Start of SUPPLIED RECORDS
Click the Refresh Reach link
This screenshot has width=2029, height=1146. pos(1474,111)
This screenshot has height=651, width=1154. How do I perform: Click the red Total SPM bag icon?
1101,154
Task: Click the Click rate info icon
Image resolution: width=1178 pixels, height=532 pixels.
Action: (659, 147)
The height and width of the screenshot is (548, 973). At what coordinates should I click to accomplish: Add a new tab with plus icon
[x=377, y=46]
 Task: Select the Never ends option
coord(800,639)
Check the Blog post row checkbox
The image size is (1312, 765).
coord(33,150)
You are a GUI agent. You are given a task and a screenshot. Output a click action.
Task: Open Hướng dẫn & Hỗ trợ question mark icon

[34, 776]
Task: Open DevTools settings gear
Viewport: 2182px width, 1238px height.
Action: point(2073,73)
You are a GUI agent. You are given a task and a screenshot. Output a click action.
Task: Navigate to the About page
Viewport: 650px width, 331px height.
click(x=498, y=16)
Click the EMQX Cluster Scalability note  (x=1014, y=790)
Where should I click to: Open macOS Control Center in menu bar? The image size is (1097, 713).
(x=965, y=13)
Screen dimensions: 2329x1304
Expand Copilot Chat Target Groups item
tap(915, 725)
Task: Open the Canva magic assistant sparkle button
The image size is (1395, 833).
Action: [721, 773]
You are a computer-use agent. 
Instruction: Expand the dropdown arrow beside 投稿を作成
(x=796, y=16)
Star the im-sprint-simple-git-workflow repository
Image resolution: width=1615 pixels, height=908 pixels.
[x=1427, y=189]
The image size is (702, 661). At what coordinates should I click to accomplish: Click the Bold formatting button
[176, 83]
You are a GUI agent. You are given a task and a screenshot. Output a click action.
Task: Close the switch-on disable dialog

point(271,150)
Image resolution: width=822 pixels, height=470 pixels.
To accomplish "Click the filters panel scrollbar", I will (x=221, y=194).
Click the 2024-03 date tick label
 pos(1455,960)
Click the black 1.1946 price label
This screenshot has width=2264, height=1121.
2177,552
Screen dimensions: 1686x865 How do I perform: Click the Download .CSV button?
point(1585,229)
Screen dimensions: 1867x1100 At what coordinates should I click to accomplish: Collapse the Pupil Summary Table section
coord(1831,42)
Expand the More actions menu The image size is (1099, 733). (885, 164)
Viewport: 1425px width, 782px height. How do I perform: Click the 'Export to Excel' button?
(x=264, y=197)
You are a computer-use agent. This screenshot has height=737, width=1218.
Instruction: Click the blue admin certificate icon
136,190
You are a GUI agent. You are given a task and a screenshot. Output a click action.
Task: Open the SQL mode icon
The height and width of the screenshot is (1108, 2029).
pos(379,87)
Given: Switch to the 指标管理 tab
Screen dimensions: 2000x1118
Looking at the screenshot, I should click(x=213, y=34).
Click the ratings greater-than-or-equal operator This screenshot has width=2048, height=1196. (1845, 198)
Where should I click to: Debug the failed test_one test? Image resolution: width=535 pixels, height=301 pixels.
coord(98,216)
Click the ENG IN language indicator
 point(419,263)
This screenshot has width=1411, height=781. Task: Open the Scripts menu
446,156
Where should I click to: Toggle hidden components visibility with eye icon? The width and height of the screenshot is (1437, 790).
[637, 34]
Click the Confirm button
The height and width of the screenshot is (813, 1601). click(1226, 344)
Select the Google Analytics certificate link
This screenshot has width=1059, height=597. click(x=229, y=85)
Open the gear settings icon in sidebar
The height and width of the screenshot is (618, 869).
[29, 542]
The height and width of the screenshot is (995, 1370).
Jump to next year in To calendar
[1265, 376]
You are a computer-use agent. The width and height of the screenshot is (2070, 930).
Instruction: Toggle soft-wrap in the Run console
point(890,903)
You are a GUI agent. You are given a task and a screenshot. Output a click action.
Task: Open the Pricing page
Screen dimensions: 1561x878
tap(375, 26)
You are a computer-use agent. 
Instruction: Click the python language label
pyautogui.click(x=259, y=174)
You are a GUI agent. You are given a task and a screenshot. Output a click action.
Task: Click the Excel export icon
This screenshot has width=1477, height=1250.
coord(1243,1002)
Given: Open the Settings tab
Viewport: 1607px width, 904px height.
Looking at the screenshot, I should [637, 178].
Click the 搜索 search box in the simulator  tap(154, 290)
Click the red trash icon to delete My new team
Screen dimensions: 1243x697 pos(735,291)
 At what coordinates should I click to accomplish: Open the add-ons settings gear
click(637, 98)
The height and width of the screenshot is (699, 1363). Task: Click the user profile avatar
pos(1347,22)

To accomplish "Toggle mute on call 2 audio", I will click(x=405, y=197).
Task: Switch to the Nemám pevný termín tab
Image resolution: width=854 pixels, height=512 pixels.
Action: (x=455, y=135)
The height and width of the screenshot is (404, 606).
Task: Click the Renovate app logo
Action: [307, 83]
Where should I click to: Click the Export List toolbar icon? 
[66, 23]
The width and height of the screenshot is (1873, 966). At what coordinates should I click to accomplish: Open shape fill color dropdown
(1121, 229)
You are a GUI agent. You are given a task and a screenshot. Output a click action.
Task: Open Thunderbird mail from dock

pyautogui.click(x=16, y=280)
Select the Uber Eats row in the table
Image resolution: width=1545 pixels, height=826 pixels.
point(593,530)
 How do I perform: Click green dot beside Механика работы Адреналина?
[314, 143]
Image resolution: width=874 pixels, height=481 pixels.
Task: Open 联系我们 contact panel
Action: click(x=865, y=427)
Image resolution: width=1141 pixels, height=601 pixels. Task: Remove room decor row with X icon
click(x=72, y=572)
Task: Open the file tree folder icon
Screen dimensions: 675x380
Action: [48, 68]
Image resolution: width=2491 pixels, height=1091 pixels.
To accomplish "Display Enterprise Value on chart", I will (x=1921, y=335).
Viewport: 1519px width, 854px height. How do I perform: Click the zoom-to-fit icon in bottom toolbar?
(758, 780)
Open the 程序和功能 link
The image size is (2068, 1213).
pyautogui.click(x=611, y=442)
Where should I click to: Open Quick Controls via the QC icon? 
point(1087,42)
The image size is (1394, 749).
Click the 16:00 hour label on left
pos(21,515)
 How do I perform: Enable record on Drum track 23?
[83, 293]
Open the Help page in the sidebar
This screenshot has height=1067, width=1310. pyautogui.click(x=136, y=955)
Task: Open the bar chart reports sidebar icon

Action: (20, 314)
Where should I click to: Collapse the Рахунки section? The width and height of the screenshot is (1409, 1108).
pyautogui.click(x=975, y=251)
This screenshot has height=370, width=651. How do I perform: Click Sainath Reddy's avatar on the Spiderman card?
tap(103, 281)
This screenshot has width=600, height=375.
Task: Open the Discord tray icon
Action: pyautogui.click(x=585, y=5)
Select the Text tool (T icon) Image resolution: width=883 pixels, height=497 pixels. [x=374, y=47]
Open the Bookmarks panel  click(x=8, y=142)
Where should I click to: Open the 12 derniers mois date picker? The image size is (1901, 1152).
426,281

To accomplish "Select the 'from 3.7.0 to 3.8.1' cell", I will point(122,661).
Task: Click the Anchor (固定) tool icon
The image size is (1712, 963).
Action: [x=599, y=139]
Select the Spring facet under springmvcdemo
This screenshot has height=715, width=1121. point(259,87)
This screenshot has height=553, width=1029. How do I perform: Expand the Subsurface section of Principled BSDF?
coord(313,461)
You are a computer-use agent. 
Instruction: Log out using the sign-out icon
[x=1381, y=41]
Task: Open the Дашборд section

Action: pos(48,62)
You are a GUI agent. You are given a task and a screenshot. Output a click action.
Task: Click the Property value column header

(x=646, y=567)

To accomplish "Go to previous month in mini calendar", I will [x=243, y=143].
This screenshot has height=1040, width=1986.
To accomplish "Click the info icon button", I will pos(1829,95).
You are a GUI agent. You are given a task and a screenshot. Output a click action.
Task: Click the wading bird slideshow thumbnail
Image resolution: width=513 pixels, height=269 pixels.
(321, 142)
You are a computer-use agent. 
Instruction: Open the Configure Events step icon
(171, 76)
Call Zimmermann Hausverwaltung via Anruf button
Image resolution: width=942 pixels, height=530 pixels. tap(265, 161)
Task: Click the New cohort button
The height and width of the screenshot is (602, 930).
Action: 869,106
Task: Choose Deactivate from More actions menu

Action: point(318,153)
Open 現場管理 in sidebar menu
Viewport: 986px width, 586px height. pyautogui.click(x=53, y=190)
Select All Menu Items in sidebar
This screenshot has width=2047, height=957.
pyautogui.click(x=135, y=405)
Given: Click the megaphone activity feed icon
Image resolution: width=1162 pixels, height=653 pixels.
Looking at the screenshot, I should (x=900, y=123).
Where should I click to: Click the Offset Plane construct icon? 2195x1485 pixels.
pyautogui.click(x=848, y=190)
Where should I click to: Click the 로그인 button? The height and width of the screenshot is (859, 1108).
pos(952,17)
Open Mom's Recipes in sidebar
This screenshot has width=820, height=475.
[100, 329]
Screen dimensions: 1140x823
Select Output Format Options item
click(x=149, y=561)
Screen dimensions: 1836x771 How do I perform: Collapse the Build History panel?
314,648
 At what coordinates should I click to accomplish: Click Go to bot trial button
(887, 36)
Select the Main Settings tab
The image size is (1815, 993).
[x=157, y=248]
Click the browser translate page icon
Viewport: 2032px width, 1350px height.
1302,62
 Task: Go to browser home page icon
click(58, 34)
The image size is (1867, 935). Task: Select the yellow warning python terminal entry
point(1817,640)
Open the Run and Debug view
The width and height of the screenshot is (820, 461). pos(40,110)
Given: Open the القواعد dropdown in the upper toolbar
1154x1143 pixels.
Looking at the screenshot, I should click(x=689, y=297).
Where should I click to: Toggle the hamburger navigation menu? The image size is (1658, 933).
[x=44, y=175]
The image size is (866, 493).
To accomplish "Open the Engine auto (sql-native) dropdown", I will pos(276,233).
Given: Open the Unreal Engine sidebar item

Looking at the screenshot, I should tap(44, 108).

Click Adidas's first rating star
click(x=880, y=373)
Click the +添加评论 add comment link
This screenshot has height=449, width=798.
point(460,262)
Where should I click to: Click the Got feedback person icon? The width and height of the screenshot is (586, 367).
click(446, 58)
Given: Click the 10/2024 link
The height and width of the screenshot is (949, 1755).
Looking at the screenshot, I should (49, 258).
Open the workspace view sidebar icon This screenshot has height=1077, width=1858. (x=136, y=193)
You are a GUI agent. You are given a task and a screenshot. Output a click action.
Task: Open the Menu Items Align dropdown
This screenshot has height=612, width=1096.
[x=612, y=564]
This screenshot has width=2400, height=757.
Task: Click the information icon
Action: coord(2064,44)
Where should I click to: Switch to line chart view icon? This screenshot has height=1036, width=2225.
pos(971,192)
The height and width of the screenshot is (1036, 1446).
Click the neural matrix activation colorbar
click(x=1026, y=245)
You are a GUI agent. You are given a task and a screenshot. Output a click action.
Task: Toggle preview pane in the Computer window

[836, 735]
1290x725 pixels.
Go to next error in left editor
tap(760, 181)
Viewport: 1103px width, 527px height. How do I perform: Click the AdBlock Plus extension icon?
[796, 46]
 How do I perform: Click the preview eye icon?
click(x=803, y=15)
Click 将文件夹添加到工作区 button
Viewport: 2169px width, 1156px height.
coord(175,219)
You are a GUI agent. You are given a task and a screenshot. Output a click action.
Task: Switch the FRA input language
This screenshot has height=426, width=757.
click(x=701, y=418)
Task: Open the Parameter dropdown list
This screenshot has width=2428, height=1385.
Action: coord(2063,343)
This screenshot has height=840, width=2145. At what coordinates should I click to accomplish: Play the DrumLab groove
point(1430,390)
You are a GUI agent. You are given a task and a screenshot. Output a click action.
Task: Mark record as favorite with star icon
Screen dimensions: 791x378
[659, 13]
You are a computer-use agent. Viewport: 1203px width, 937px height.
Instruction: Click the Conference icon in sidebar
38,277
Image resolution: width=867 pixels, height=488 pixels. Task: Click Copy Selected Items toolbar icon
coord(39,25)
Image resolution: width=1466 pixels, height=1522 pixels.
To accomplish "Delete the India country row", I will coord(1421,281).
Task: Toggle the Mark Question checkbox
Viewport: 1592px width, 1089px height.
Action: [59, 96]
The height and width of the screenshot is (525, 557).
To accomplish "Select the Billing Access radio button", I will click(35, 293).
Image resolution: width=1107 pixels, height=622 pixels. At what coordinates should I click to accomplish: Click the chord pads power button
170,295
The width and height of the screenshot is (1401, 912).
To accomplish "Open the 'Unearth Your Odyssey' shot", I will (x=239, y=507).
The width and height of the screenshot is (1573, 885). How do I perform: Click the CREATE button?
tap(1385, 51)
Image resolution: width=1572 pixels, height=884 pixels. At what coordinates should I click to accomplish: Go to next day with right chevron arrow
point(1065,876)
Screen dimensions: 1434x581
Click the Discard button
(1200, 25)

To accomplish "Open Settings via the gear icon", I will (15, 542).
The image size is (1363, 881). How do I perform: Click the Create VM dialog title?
End of SUPPLIED RECORDS
| PROBLEM DETAILS |
Given the data above, transcribe exactly the lines from the one containing "The image size is (2068, 1213)." down to the one containing "Task: Click the Anchor (固定) tool icon", and no others.

| ANSWER BOX |
The image size is (2068, 1213).
pyautogui.click(x=611, y=442)
Where should I click to: Open Quick Controls via the QC icon? 
point(1087,42)
The image size is (1394, 749).
Click the 16:00 hour label on left
pos(21,515)
 How do I perform: Enable record on Drum track 23?
[83, 293]
Open the Help page in the sidebar
This screenshot has height=1067, width=1310. pyautogui.click(x=136, y=955)
Task: Open the bar chart reports sidebar icon

Action: (20, 314)
Where should I click to: Collapse the Рахунки section? The width and height of the screenshot is (1409, 1108).
pyautogui.click(x=975, y=251)
This screenshot has height=370, width=651. How do I perform: Click Sainath Reddy's avatar on the Spiderman card?
tap(103, 281)
This screenshot has width=600, height=375.
Task: Open the Discord tray icon
Action: pyautogui.click(x=585, y=5)
Select the Text tool (T icon) Image resolution: width=883 pixels, height=497 pixels. [x=374, y=47]
Open the Bookmarks panel  click(x=8, y=142)
Where should I click to: Open the 12 derniers mois date picker? The image size is (1901, 1152).
426,281

To accomplish "Select the 'from 3.7.0 to 3.8.1' cell", I will point(122,661).
Task: Click the Anchor (固定) tool icon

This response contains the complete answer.